La clarté matinale pénétra soudainement dans la chambre de Marianne, incitant la Duchesse à plisser les yeux, irritée. Elle était saturée de tout, de cette existence terne et dénuée d'attrait. Rien ne parvenait plus à la divertir ni à susciter son rire. Sa relation avec le Duc de Villiers avait perdu de sa substance, laissant place à une mélancolie persistante. Marianne regrettait profondément cette évolution, mais semblait piégée dans une spirale infernale. Un tourbillon de dégoût envers elle-même l'envahissait pour n'avoir su préserver la vie de leur enfant. Un cercle de tristesse la dévorait de l'intérieur.

Se redressant dans son lit, Marianne observa sa femme de chambre attitrée, Pauline Lambert, occupée à attacher les rideaux. Bien que cette dernière fût véritablement bienveillante, son visage affichait désormais une moindre propension au sourire. La Duchesse avait une idée précise de la raison : l'arrivée de Mademoiselle Julia Leclaircie en tant que nouvelle gouvernante en chef l'avait profondément affectée. En tant que femme de chambre en chef, Pauline avait probablement envisagé que le départ de Madame Dubois la propulserait enfin vers la réalisation de son rêve de devenir gouvernante. Cependant, cette aspiration ne se concrétiserait jamais, du moins pas au sein de cette demeure.

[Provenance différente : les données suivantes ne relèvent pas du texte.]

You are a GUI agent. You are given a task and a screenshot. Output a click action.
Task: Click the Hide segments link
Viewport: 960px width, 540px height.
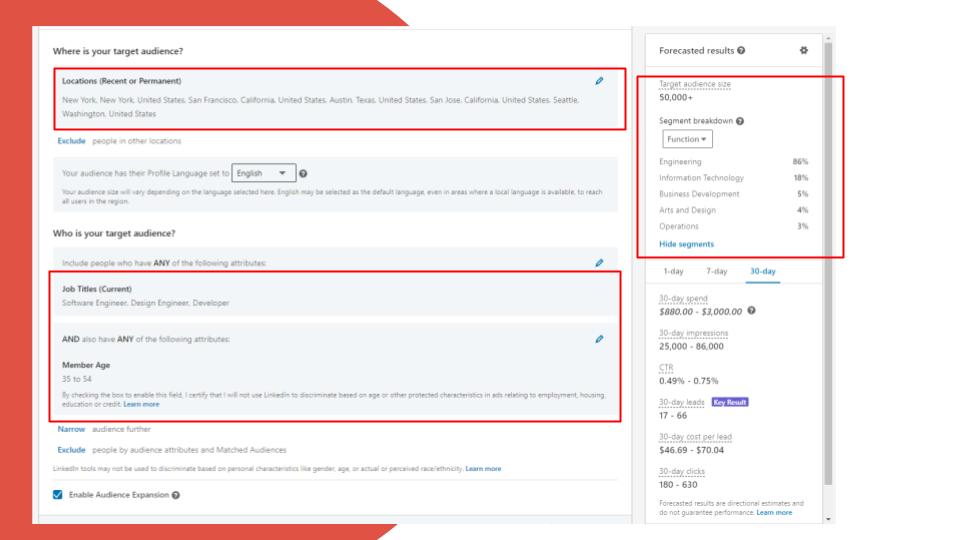tap(686, 244)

Agacée par ses propres pensées, la maîtresse de maison laissa échapper un soupir.

— Tout va bien, Madame ? interrogea immédiatement Mademoiselle Lambert, toujours prévenante.

— Oui, oui, Mademoiselle Lambert, je vous remercie, répondit Marianne avec un sourire faible, tentant de remettre en ordre ses cheveux légèrement ébouriffés dépassant de sa longue tresse brune.

— Ai-je fait quelque chose qui vous a contrariée ? continua la femme de chambre.

Marianne croisa le regard de Pauline Lambert, qui se tenait droite dos à l'une des grandes fenêtres de la chambre, désormais dépourvues de rideaux.

— Non, Mademoiselle Lambert, ce n'est pas vous. Je rumine dès le matin.

Rassurée, la femme de chambre hocha respectueusement la tête avant d'ouvrir la fenêtre centrale pour laisser entrer l'air frais, comme elle le faisait chaque matin.

Tant Mademoiselle Lambert que Marianne partageaient un sentiment commun : elles méprisaient toutes deux profondément Mademoiselle Leclaircie. Pour des raisons différentes, mais leur aversion envers elle était palpable. Cette femme avait créé une onde de choc dans tout le château : belle, intelligente, respectée, et bien d'autres qualificatifs qui ne laissaient personne indifférent. Marianne avait remarqué les hommes la contemplant avec fascination, même son propre fils Charles, dont le regard brillait en sa présence. Un amusement intérieur l'avait habitée pendant des jours, car son fils avait sûrement rapidement compris qu'elle était loin de son niveau. Elle connaissait les désirs masculins, et son fils n'y faisait pas exception.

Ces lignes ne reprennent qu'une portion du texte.